(Extracted data entries)
:::::
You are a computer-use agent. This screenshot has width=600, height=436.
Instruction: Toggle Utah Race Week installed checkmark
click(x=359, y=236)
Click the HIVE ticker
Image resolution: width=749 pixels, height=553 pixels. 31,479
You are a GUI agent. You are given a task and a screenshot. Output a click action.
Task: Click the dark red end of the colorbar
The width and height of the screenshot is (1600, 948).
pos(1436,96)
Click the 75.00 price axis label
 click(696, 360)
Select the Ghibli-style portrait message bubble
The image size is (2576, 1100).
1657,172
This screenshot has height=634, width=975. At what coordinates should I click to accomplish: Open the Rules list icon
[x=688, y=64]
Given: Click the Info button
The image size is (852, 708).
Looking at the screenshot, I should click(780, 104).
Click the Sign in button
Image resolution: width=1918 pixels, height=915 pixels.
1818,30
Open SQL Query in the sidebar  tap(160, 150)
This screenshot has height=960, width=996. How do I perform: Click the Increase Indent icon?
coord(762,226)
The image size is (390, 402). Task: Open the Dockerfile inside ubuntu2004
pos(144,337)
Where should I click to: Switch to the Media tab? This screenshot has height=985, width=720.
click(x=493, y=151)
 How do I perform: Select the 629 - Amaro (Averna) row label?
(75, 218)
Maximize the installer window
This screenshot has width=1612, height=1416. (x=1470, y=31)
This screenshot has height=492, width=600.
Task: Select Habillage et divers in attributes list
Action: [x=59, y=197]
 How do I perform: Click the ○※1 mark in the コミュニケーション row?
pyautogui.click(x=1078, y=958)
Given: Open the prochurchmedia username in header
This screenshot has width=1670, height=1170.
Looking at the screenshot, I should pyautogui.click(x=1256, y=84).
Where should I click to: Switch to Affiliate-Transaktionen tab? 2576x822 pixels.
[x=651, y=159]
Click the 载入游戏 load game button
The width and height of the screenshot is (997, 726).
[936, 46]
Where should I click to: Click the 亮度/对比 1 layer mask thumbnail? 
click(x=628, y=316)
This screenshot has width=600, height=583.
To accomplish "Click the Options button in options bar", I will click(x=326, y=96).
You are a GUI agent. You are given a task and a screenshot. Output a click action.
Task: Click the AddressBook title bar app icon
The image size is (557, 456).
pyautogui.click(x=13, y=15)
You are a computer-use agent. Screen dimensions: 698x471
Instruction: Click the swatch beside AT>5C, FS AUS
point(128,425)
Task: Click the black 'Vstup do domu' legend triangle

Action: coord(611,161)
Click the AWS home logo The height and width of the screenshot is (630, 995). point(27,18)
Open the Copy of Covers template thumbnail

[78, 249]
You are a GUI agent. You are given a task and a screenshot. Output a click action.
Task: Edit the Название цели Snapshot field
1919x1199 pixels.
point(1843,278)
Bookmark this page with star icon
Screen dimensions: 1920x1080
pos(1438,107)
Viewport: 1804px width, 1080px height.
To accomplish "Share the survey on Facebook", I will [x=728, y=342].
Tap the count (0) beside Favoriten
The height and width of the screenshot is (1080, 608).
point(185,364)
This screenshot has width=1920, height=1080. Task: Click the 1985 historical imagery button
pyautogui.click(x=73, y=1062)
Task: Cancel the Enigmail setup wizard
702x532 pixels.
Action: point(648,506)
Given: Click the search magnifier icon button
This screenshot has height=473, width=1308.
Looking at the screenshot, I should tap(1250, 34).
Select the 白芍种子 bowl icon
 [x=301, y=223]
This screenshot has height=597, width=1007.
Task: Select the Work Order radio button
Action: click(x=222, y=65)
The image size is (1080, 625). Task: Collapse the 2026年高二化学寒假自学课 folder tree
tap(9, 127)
:::::
### TASK GOAL
Format the part of the material that opens with the line containing "Where should I click to: Click" and closes with the line containing "Action: coord(611,161)" as a Markdown table, with a Row column numbering each line and a Line column holding its text. Skip blank lines.

### FINAL RESULT
| Row | Line |
|---|---|
| 1 | Where should I click to: Click the 亮度/对比 1 layer mask thumbnail?  |
| 2 | click(x=628, y=316) |
| 3 | This screenshot has width=600, height=583. |
| 4 | To accomplish "Click the Options button in options bar", I will click(x=326, y=96). |
| 5 | You are a GUI agent. You are given a task and a screenshot. Output a click action. |
| 6 | Task: Click the AddressBook title bar app icon |
| 7 | The image size is (557, 456). |
| 8 | pyautogui.click(x=13, y=15) |
| 9 | You are a computer-use agent. Screen dimensions: 698x471 |
| 10 | Instruction: Click the swatch beside AT>5C, FS AUS |
| 11 | point(128,425) |
| 12 | Task: Click the black 'Vstup do domu' legend triangle |
| 13 | Action: coord(611,161) |